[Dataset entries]
···

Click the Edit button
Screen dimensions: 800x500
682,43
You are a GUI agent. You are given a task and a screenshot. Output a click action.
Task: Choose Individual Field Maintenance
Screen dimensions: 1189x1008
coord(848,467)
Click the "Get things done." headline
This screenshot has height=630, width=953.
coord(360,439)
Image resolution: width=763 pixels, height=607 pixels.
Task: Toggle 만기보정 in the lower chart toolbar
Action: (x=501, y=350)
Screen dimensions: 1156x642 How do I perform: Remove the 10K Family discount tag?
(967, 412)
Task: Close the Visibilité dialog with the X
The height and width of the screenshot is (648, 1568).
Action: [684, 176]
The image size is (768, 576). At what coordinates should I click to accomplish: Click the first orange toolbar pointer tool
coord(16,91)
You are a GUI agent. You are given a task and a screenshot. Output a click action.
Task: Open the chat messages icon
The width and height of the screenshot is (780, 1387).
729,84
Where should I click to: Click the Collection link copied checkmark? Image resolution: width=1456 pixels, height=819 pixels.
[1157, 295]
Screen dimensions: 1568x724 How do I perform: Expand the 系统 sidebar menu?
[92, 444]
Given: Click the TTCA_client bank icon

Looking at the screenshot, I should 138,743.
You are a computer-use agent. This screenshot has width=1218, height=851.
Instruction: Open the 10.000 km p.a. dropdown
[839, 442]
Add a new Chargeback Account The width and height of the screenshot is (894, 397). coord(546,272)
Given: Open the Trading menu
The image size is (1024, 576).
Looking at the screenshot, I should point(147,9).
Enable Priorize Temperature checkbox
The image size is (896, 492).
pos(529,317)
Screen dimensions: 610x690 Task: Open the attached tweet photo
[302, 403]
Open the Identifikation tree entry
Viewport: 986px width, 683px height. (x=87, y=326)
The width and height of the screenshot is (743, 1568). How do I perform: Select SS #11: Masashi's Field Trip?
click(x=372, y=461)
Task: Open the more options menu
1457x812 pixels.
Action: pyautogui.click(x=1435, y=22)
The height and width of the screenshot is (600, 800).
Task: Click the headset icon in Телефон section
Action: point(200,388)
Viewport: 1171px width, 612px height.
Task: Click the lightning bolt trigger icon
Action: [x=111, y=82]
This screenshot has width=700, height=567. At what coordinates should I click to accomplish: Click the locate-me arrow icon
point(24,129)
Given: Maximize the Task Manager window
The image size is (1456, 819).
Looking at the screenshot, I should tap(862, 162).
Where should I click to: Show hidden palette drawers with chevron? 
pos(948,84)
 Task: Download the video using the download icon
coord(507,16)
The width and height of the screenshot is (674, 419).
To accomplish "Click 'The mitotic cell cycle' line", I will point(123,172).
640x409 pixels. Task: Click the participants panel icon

···

Starting at the first line of the data above, retype each line exactly until you reach the line containing "You are a computer-use", and include that line too.

**Answer for the task**:
Click the Edit button
Screen dimensions: 800x500
682,43
You are a GUI agent. You are given a task and a screenshot. Output a click action.
Task: Choose Individual Field Maintenance
Screen dimensions: 1189x1008
coord(848,467)
Click the "Get things done." headline
This screenshot has height=630, width=953.
coord(360,439)
Image resolution: width=763 pixels, height=607 pixels.
Task: Toggle 만기보정 in the lower chart toolbar
Action: (x=501, y=350)
Screen dimensions: 1156x642 How do I perform: Remove the 10K Family discount tag?
(967, 412)
Task: Close the Visibilité dialog with the X
The height and width of the screenshot is (648, 1568).
Action: [684, 176]
The image size is (768, 576). At what coordinates should I click to accomplish: Click the first orange toolbar pointer tool
coord(16,91)
You are a GUI agent. You are given a task and a screenshot. Output a click action.
Task: Open the chat messages icon
The width and height of the screenshot is (780, 1387).
729,84
Where should I click to: Click the Collection link copied checkmark? Image resolution: width=1456 pixels, height=819 pixels.
[1157, 295]
Screen dimensions: 1568x724 How do I perform: Expand the 系统 sidebar menu?
[92, 444]
Given: Click the TTCA_client bank icon

Looking at the screenshot, I should 138,743.
You are a computer-use agent. This screenshot has width=1218, height=851.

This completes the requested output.